Wer heute die Städte in Wales erkundet wird feststellen, dass es eine große Auswahl an italienischen Cafés und Eisdielen im Land gibt. Sie sind nicht nur großartige Orte zum Kaffeetrinken und für süße Leckerein, sondern auch ein Vermächtnis unserer jahrelangen und engen Bezeihungen zu Italien - als wir einst viele italienische Auswanderer in Wales willkommen hießen, die ihr wunderbares Essen und ihre Kultur mitbrachten.
Ein Vorgeschmack auf das, was kommt
Giacomo Bracchi ist wohl der bekannteste Italiener, der einst nach Wales kam. Er baute sich ein regelrechtes Imperium an Cafés auf, so dass sein Nachname heute zum Inbegriff italienischer Eiscafés wurde. Bereits Anfang des 20. Jahrhunderts konnte man überall in den südwalisischen Tälern "Bracchis" finden, in denen frischer Kaffee, Fisch und Pommes serviert wurden und in denen sich Nachbarn und Freude trafen, um die lokalen Beziehungen und den Gemeinschaftsgeist zu stärken.
Die meisten italienischen Einwanderer kamen im 19. und frühen 20. Jahrhundert nach Wales und Giacomo Bracchi war einer von ihnen. Er wollte wie viele in Großbritannien ein neues Leben beginnen. Bracchi kam 1881 in London an und arbeitete zunächst als Leierkastenmann. Seinerzeit war Drehorgelschleifer in Italien ein beliebter Beruf, weshalb einige der besten Drehorgelhersteller der Welt von dort stammten.
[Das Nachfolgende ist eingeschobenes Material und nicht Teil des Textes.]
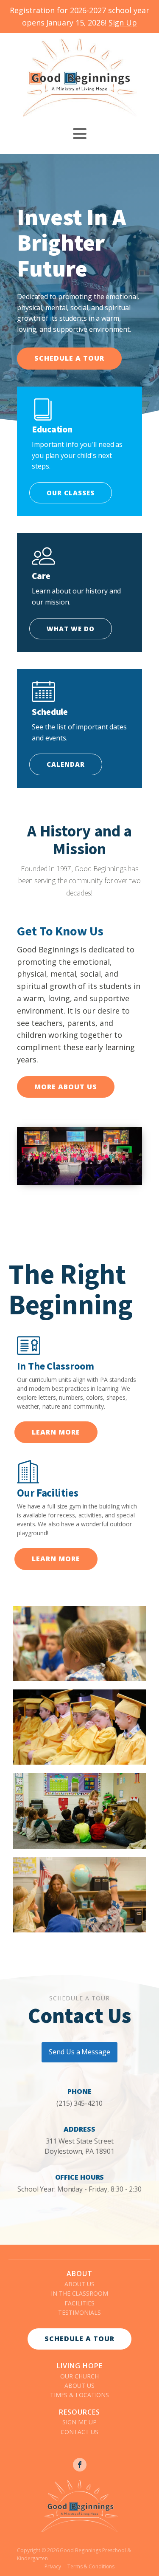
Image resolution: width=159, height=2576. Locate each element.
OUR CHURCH (79, 2376)
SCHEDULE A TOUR (69, 358)
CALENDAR (66, 764)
In historischen Aufzeichnungen ist vermerkt, dass es zu dieser Zeit in den Straßen Londons nur so von italienischen Eisständen und Drehorgelspielern wimmelte, so dass Bracchi sich auf die Suche nach einem neuen "Spielfeld" machte, wo er sein Können in eine völlig neue Gegend bringen konnte. Über Newport gelangte er schließlich nach Wales und nachdem er ein paar Jahre herumgezogen war, eröffnete er sein erstes italienisches Eiscafé. Seine Ankunft in Wales fiel mit der Abstinenzbewegung zusammen, eine soziale Bewegung gegen Alkoholkonsum. Als Folge dessen wurden zu dieser Zeit eine Reihe von Abstinenz-"Bars" von Italienern eröffnet.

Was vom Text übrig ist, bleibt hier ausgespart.